One million more Washingtonians will be eligible for hospital charity care and another million can receive discounted care under a bill recently signed by Governor Jay Inslee.

The new law sets new standards for health care systems and how they set billing thresholds for poor people. The law has one rate for smaller health care systems like Prosser Memorial Health; larger health care systems have another rate.  

Those larger health systems – which include Kennewick’s Trios, Pasco’s Lourdes and Richland’s Kadlec – must cover all costs for eligible patients with incomes up to 300 percent of the federal poverty level (FPL) with discounts for up to 400 percent FPL.

Smaller hospitals like PMH will provide full charity care for patients earning up to 200 percent of the poverty line, with discounts for patients earning up to 300 percent FPL.

The state adopted requirements for charity care in 1989. At that time patients earning up to 100 percent of the federal poverty line began receiving full relief for their hospitals bill. There was a sliding scale for patients earning up to 200 percent.

Attorney General Bob Ferguson requested the bill after years of lawsuits against health care systems in the state. The most recent lawsuit was against Providence Health & Services, which is affiliated with Kadlec Regional Medical Center.

Ferguson alleged in the February 24, 2022, lawsuit that Providence trained its employees to pursue money from patients eligible for charity care. The training program, RevUp, directed staff “to attempt to collect payment during every interaction with patients.”

“They make you beg for it”

In 2021 the Observer wrote about two patients having problems receiving charity care from Providence-affiliated hospitals. To protect their privacy, their real names weren’t used.

“Dolores,” who is disabled and on assistance, said that at Providence St. Mary’s Hospital Walla Walla, “They make you beg for it.”

“I’m on disability and have no secondary insurance and I get food assistance and housing assistance,” Dolores said. “It should be pretty clear that I am an indigent patient, and they know well ahead of the game what Medicare agrees to pay and what I will be left owing.

“I told them from the beginning that I couldn’t pay,” she said. “They let me flounder and go to collections instead of trying to work with me from the beginning.”

The state requires that the availability of payment relief be publicly displayed throughout the hospital including the places that patients check in.

Dolores said she didn’t believe that the hospital’s efforts to publicize the availability of the charity care were adequate.

It took her a year to settle her bill, about $8,000.

Another patient, “Cynthia,” had a different experience. She arrived at Kadlec after being hit by an SUV. The received $25,000, the minimum amount of liability insurance that a driver must have, so she could hire an attorney to help her negotiate the system. He worked with the surgeons and hospital to reduce the bills.
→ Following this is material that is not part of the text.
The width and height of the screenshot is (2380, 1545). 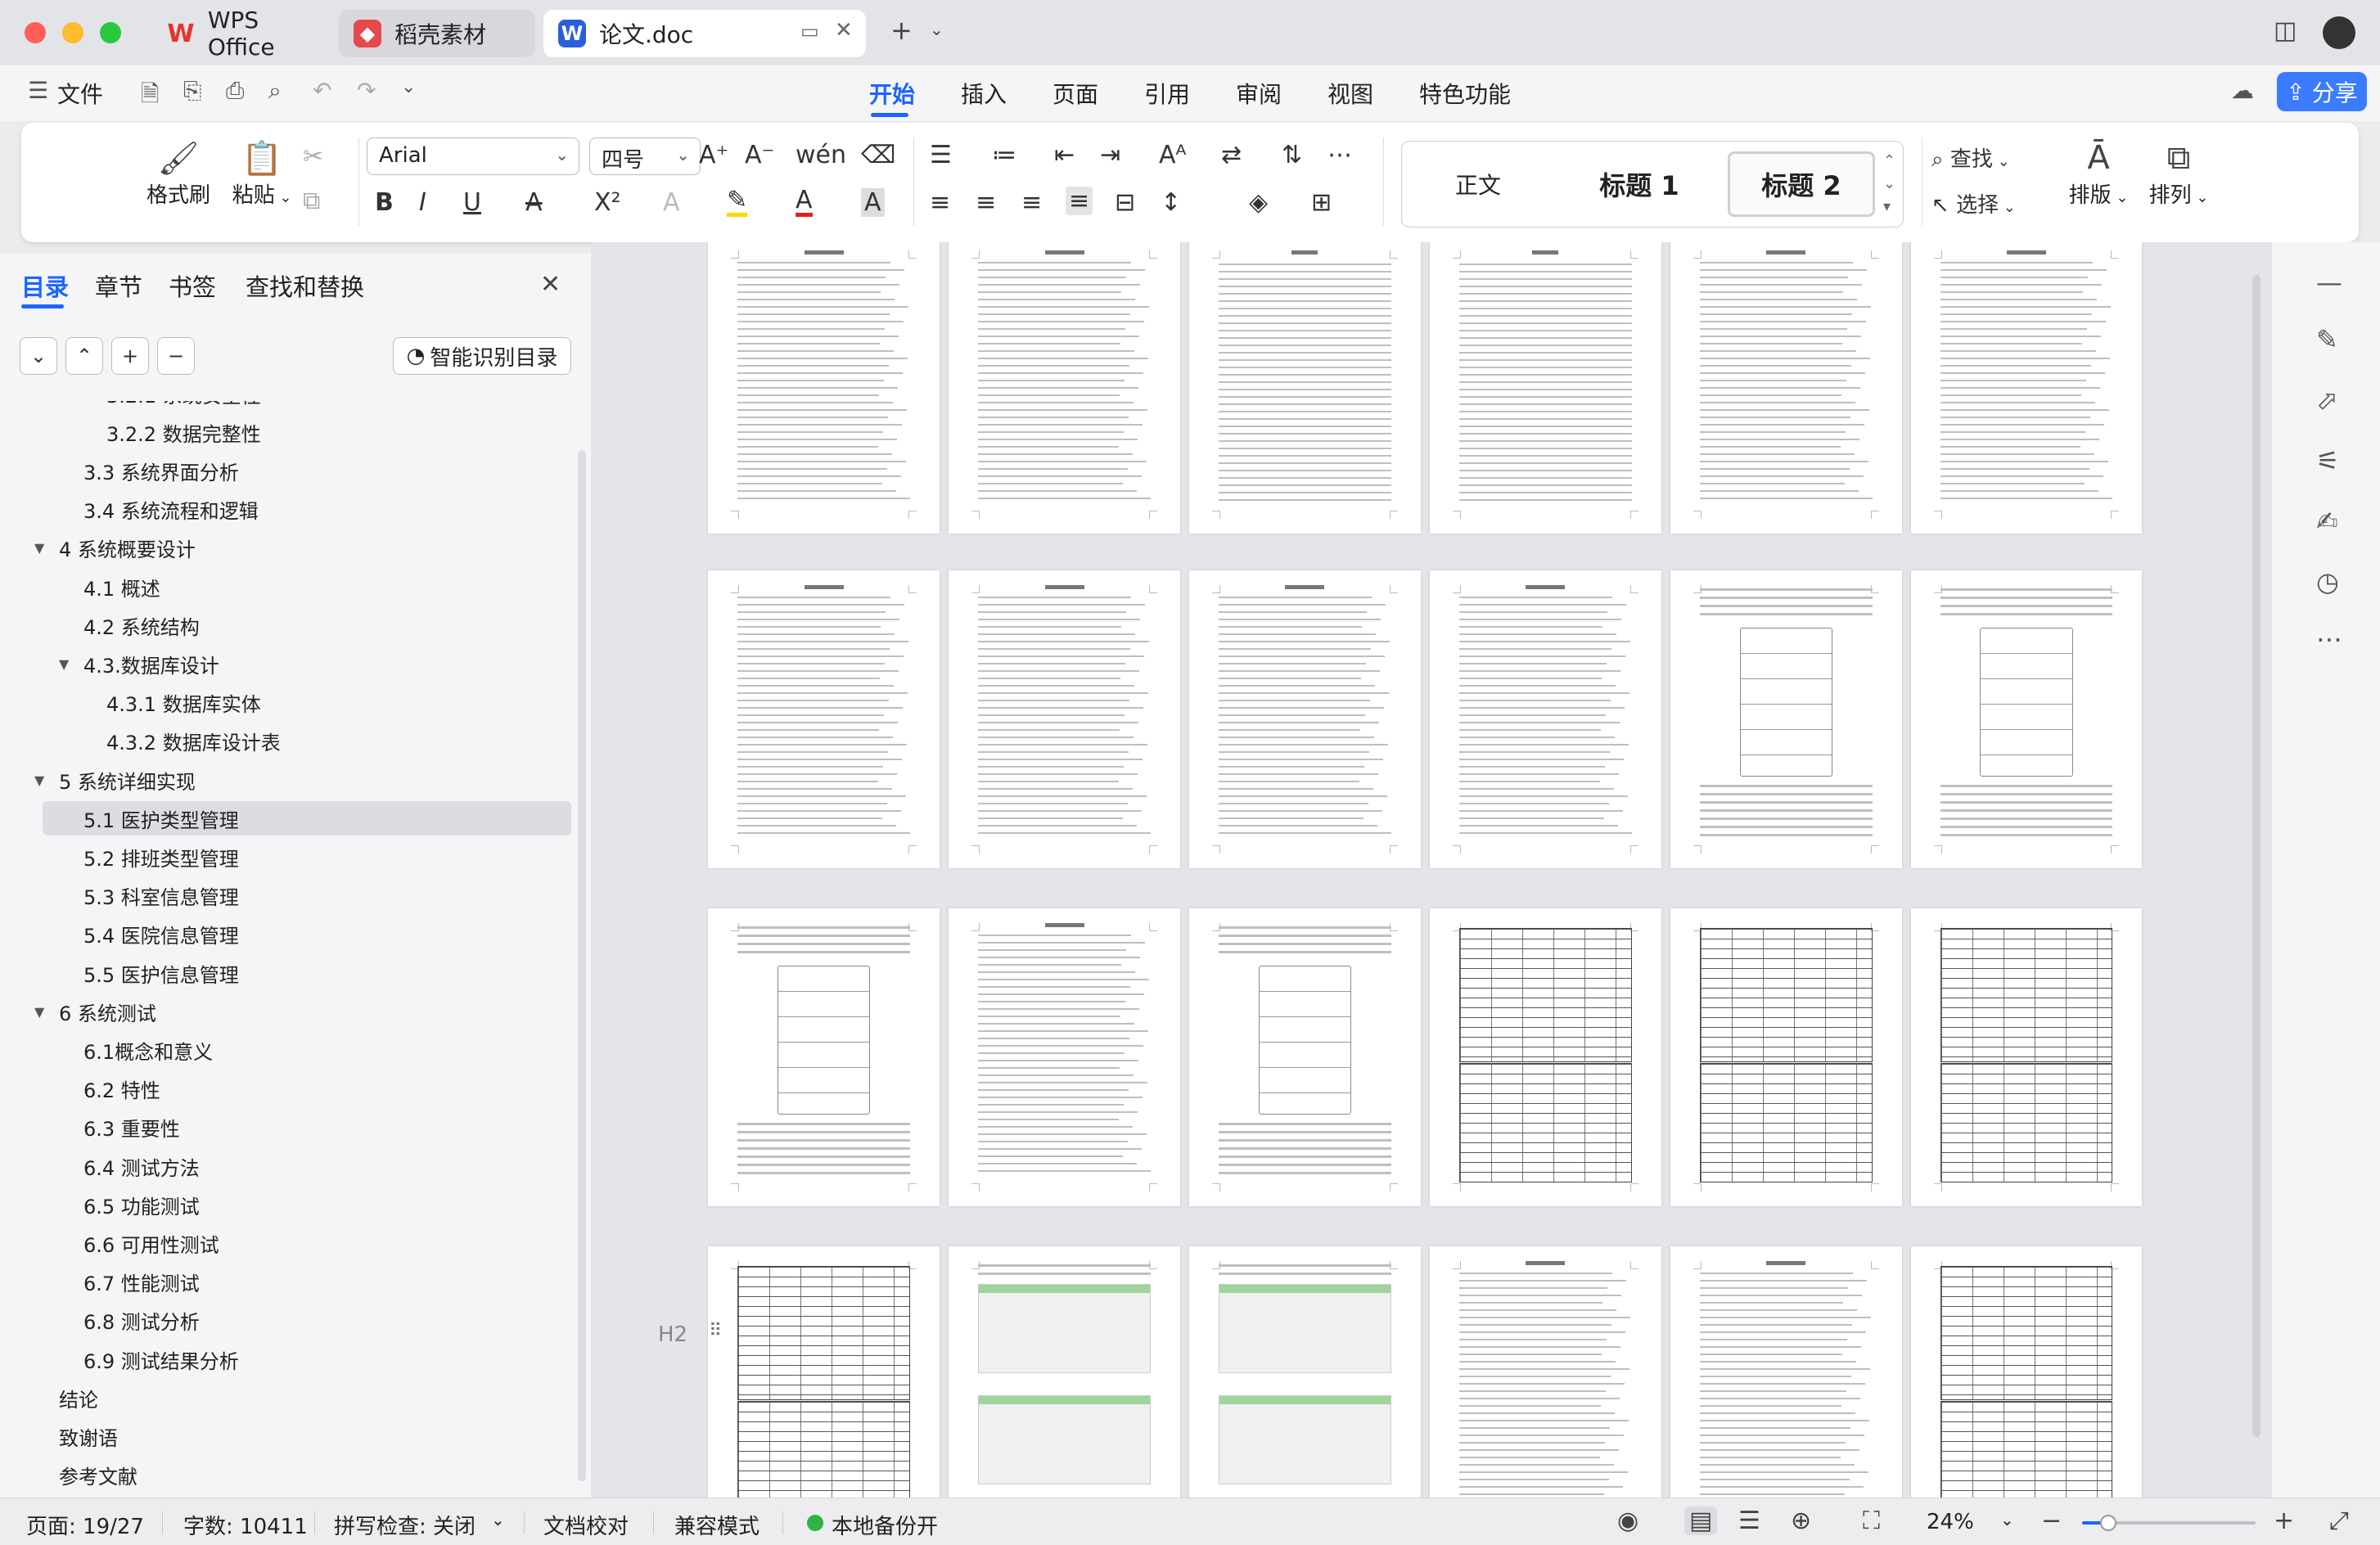 I want to click on nav-tab-bookmarks: 书签, so click(x=192, y=286).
To prove that she was truly indigent, her lawyer gave Kadlec a picture of his client working at her low-wage job.

I received bills after I thought I’d received all of the charity I applied for,” Cynthia said. “My attorney’s final (donated) assistance was to successfully pressure them to reconsider.”

Even with legal assistance, it took Cynthia over a year to settle her hospital bills.
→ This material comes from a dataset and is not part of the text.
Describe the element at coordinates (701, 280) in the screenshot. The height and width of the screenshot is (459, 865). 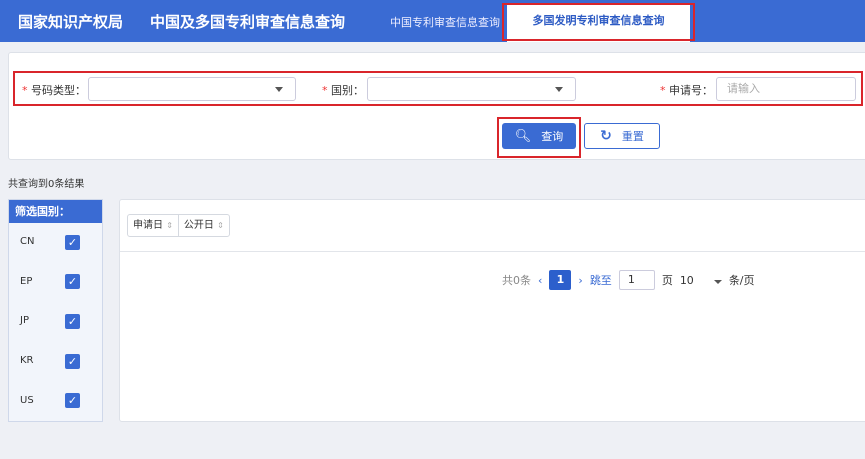
I see `page-size-select: 10` at that location.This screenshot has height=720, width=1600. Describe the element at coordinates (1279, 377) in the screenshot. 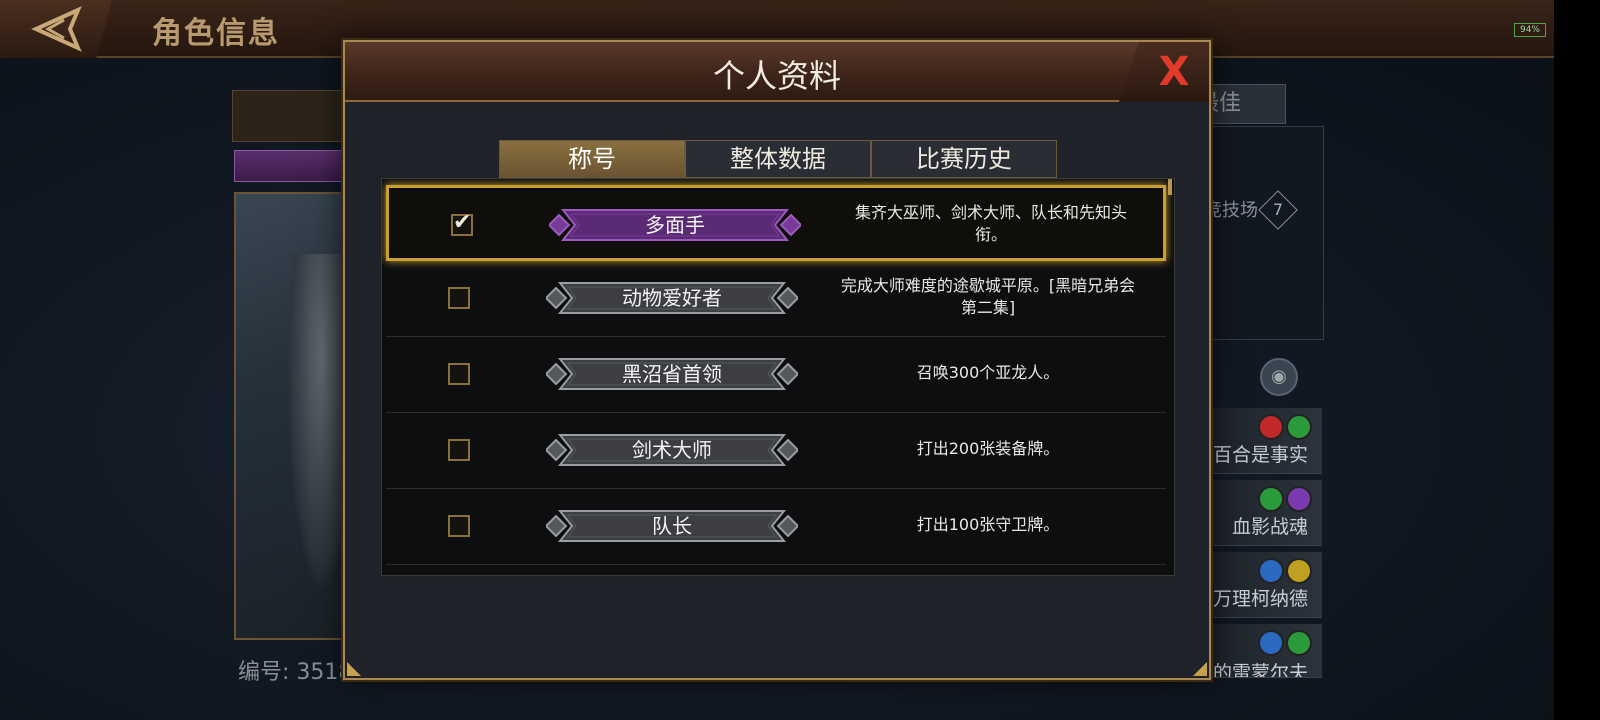

I see `eye-icon: ◉` at that location.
Affordable Care Act reduced the number of charity cases

Washington hospitals have benefited from the Affordable Care Act, which reduced the number of uninsured in Washington. 

According to the Washington State Office of Financial Management (OFM), the 14% uninsured rate in Washington in 2013 had fallen to 8.2% in 2014 when the ACA went into effect and the state expanded Medicaid policies. That was the same year that Kadlec became affiliated with Providence.

Benton County’s uninsured fell more, from 13 percent to 4.8 percent, between 2013 and 2018 OFM reported. 

Unaudited financial records that the hospitals provide to the Washington Department of Health show that Kadlec had around $2 billion in patient revenue each year since 2020 and has operated in most years since 2013 with a multimillion-dollar positive margin.  

In addition, Kadlec received assistance from the federal government in the form of  grants and loans for COVID relief. The hospital received a grant for $11,850,000  in September 2020 and another grant for $25,402,560 in August 2021. Kadlec also received a loan of $80,394,079 in December 2020, an advance on Medicare payments.   

As a nonprofit, Kadlec pays no income taxes or property taxes. The hospital owns over $100 million in property in Benton County, according to the county auditor’s website in 2021. Normally, that would translate to at least $1 million in tax dollars. But much of their property is tax exempt and the county only collects about $335,000. 

The taxes collected come from parking lots and other properties that don’t directly affect health care.  For instance, Kadlec owns a 5-acre parcel on Dallas Road at Ava Way adjacent to the Badger Mountain South development. The property is assessed at $1,316,470 for which it pays a non-discounted $15,927 a year in property taxes.